• Brief:
Please copy, exactly as written, the span from the first line below to the line that contains "This screenshot has height=777, width=984.", including both, and skip the pictures.

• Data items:
•••••

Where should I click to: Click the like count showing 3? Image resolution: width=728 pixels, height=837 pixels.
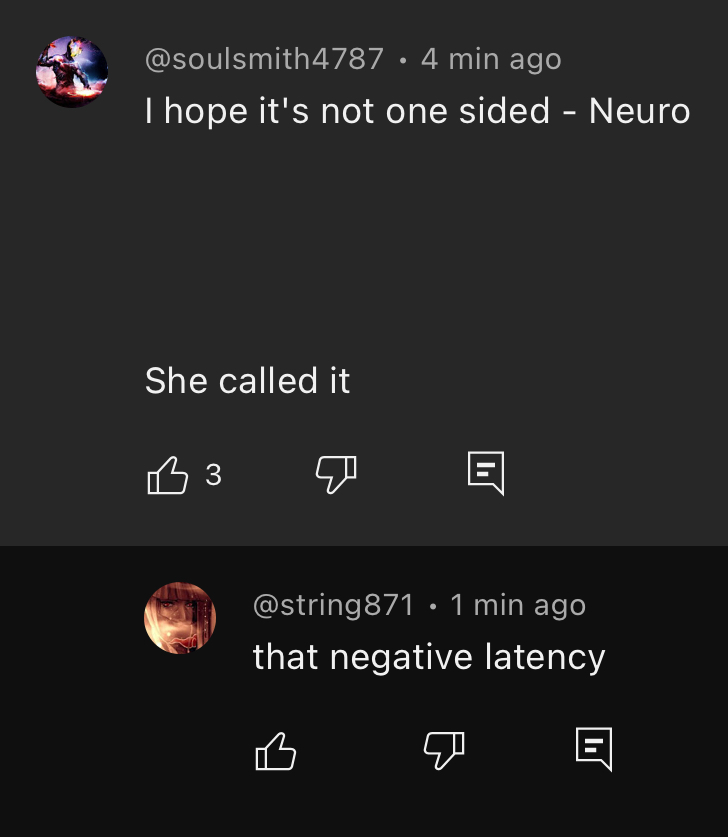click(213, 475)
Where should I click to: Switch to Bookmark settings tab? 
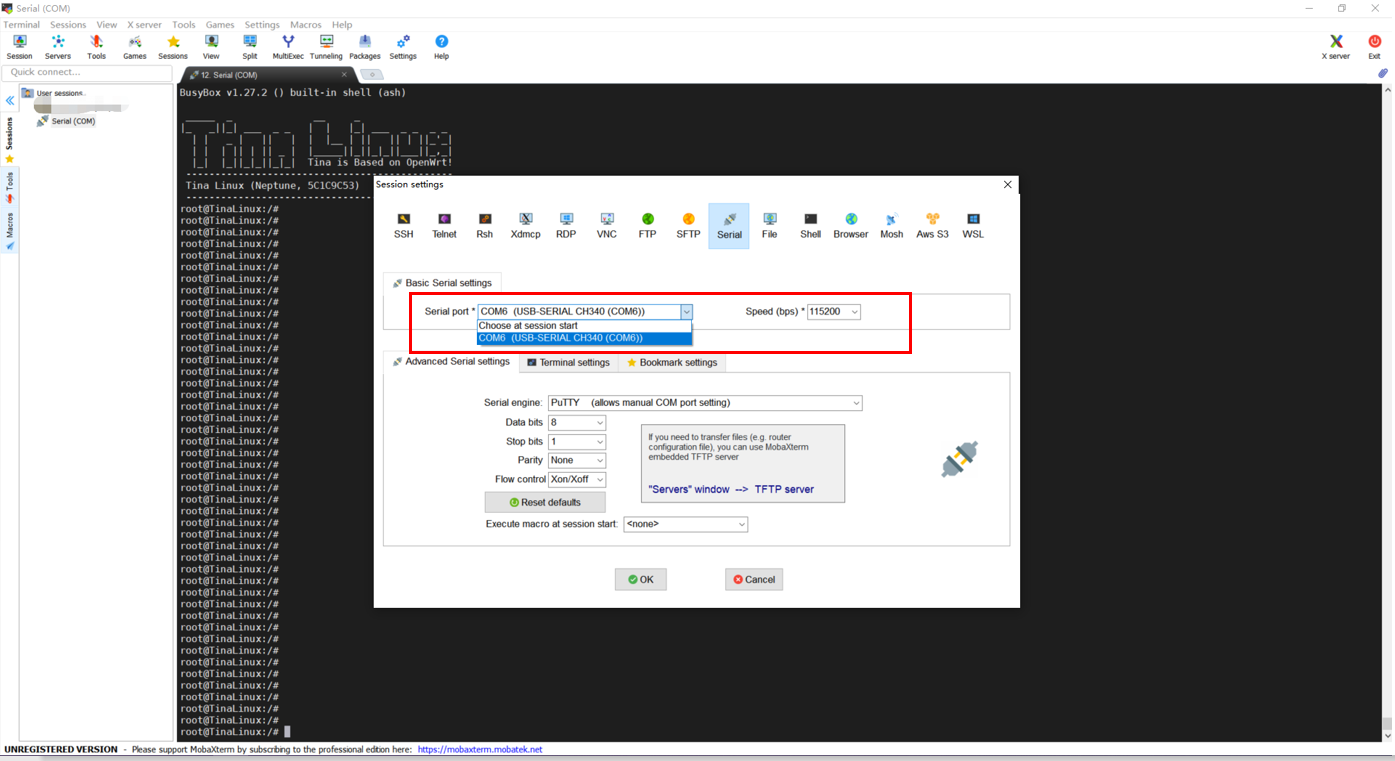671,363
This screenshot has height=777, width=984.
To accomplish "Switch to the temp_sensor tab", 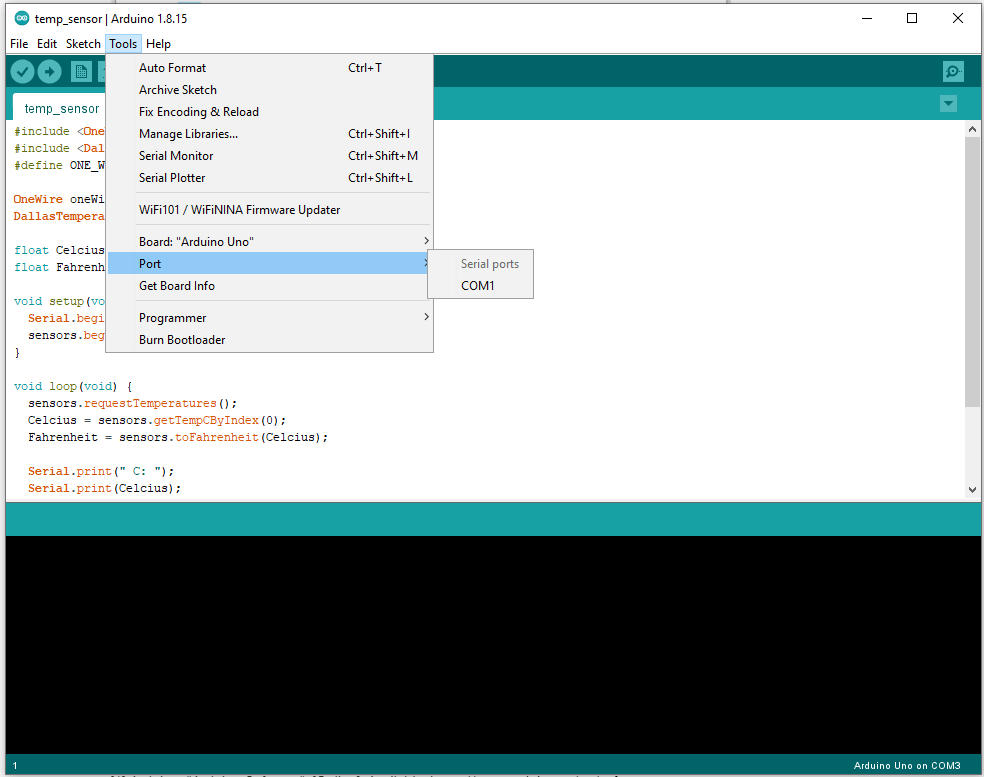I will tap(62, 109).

•••••

• Answer area:
Where should I click to: Click the like count showing 3? Image resolution: width=728 pixels, height=837 pixels.
click(213, 475)
Where should I click to: Switch to Bookmark settings tab? 
671,363
This screenshot has height=777, width=984.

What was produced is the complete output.